Blogs like this one are an obvious first stop for prospective home buyers, but there several other sources – on the Web and elsewhere – that people use to shop for condos in Chicago. For example, Comcast recently unveiled its new unveiled Real Estate On Demand, which provides broadcast-quality video tours of condos and new homes. Real Estate On Demand is free to the more than 1 million subscribers to digital cable in the Chicago area, and they can browse through a cache of videos and listings with their TV remotes.

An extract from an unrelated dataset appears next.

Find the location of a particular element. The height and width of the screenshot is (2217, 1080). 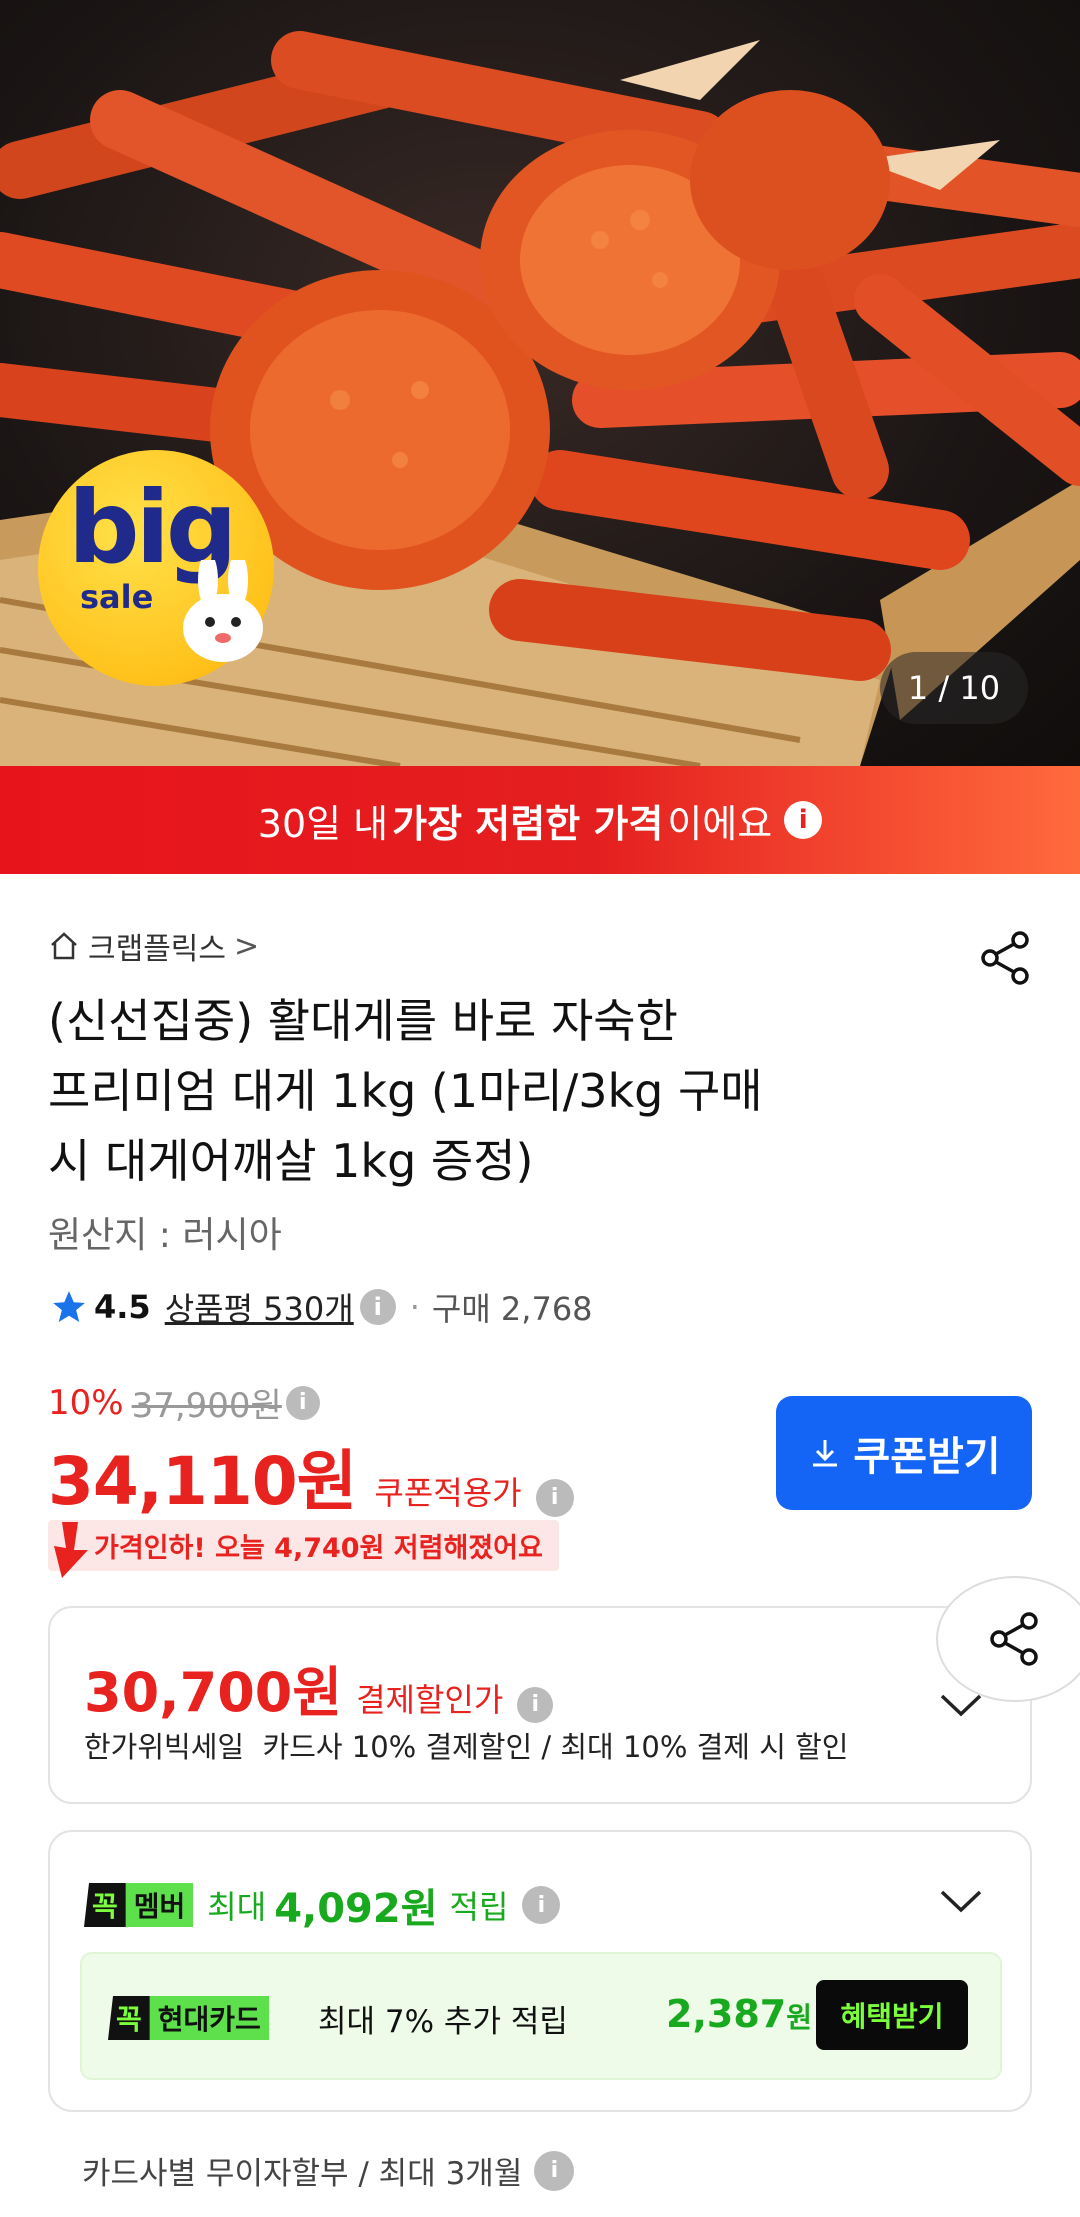

kkok-hyundai-tag: 꼭 현대카드 is located at coordinates (188, 2018).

There are also a number of new Web sites that have changed the way we shop for new homes. Move.com, the official listing website of the National Association of Home Builders, has emerged as a nationwide search engine for real-estate listings. Homescape.com, a joint venture of five of the country’s biggest media companies, has pursued a similar niche, creating a search engine for more than two million homes nationwide. Homescape partnered with more than 125 different newspapers from across the country, aggregating real-estate classified ads from across the country on one website.
I think we all agree that new construction Web sites are rarely intuitive or informative. So which sites are most helpful (aside from YoChicago, of course), and what kind of information matters most (prices, pictures, floor plans, etc.)?
What are your favorite sources of local and national real-estate information? Are you a Cribchatter junkie? Is Chicago Condos Online in your RSS reader? Feel free to gush (or gripe) about your blog roll and bookmarks.